Pero el valor real de esta obra, más allá del propio espectáculo, llega cuando se cierra el telón y habla el más auténtico Moncho, lejos del artificio de ninguna interpretación. Y habla al público hasta que le sonroja. Conocedor de la realidad de la isla, lanzó un reproche a las autoridades que no favorecen que vengan producciones de la península, y otro al público, que cuando los teatros hacen propuestas parece no responder.
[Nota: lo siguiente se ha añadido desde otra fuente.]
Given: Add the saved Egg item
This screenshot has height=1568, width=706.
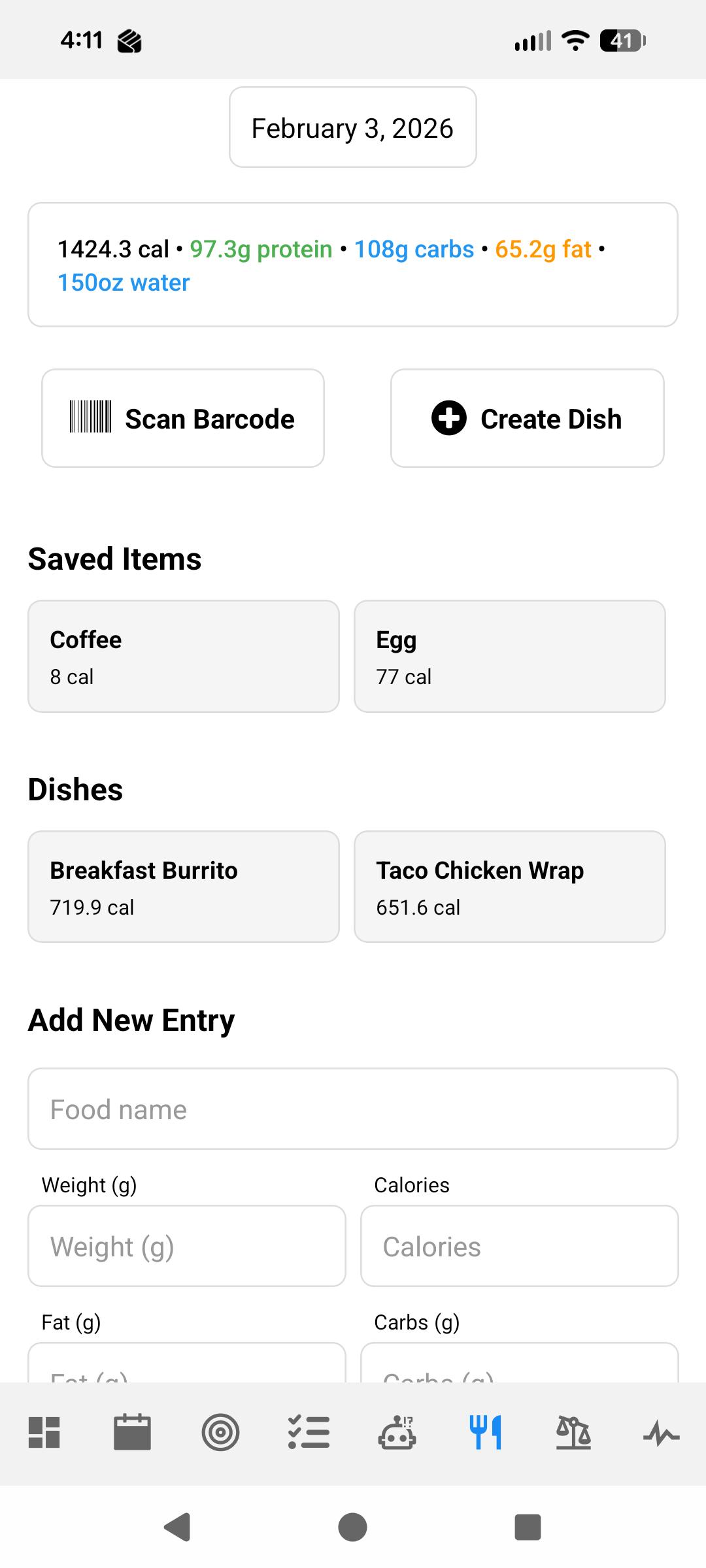Looking at the screenshot, I should point(510,657).
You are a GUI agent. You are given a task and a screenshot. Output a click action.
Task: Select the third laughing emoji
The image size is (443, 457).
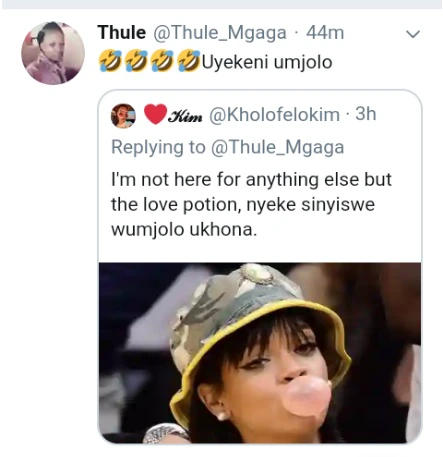pos(162,61)
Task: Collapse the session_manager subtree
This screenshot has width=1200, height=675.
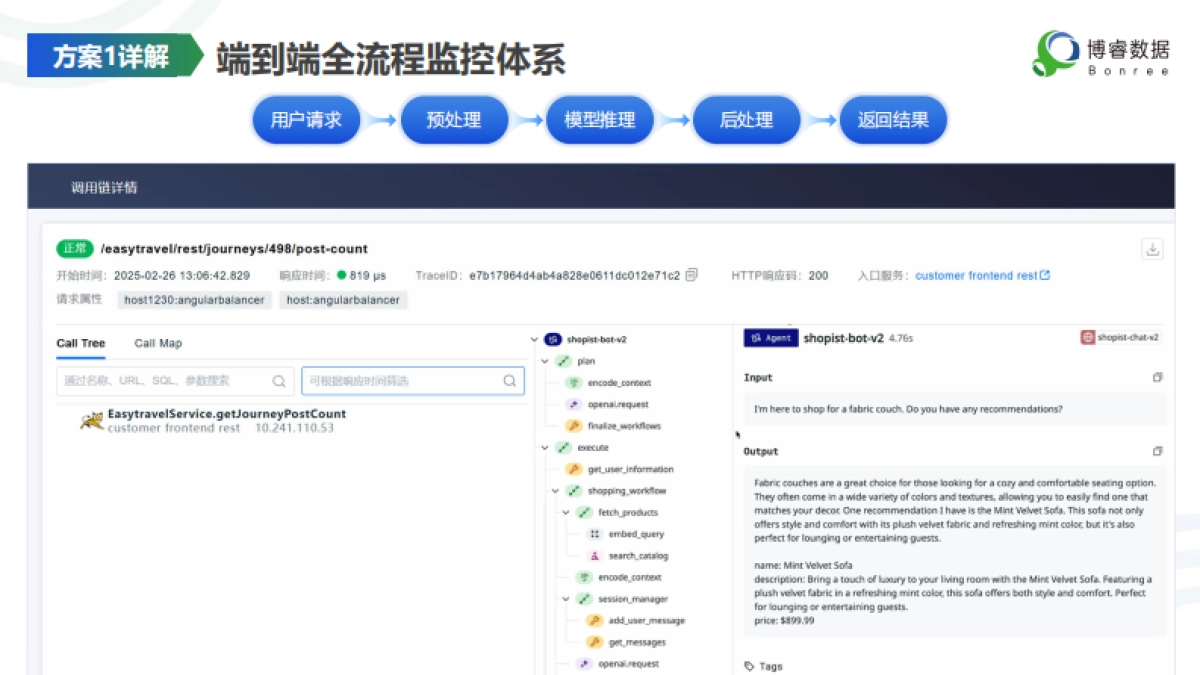Action: click(x=564, y=598)
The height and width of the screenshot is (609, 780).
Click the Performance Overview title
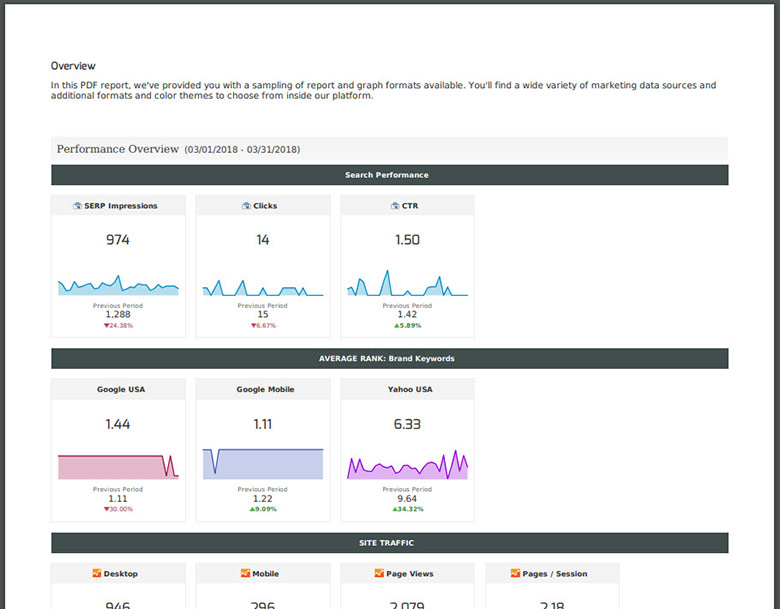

Según Mocho Borrajo, y no le falta razón, si los Cabildos se pusieran de acuerdo no sería  tan poco rentable acercar las producciones que triunfan en Madrid y compaginarlas en la cartelera con las apuestas locales, y así conseguir una oferta atractiva que congregue al público ante el escenario. Pero incluso si llegara a ser así, en pleno puente en Noviembre, y con un sol propio del verano, parece que la gente ni se plantearía ir al teatro, y que el plan estrella sería ir al sur al típico “todo incluido” fácil y que implica no pensar en nada durante tres días. ¿Quién quiere interrumpir ese planazo con incómodas, aunque divertidas, reflexiones sobre este país que cada día es más fácil confundir con una enorme pandereta?

viernes, 1 de noviembre de 2013

Jalogüín

Un representante de la iglesia católica aseguró estos días que no respeta la fiesta de Halloween porque es pagana y porque el Papa no la avala dando una homilía “vestido de Pokemon” (esto es tan surrealista como cierto), como si el Papa y los obispos no ejercieran su ¿oficio? vestidos de bichos raros.


No es quien suscribe particularmente defensor de esta adaptación española de la noche de los muertos que, a pesar de su origen celta, es ya tan identificable a los norteamericanos. No entraré a hablar de tradiciones, pero si diré que me quedo con el Tenorio. No obstante lo cual, cuando escucho a personajes como el que nos ocupa diciendo sandeces como que Halloween es una fiesta que no mueve al amor ni a la paz, sino que pretende asustar, me pregunto cómo cree que se siente un niño antes de ser acosado por uno de los párrocos enfermos que pueblan las iglesias de esta país laico, o en qué parte del acto de quemar personas por leer libros hay amor y paz. Tampoco me parece muy inspirador el sistemático apoyo de la iglesia a los regímenes totalitarios, ni su peculiar gestión de herejes. No es un acto de paz arrasar culturas y evangelizar a cualquier precio, ni que la religión y sus dogmas pululen por nuestras escuelas a sus anchas. 


El entrañable Juan Pablo II, alias Te quiere todo el mundo, reparte amor y paz al lado del simpático Pinochet.

No sé si me asustan más los niños que puedan llegar a la puerta de mi casa al grito de “¿Truco o trato?”, o un señor con un vestidito blanco que dice ser el enviado del señor. Lo dicho, me quedo con el Tenorio.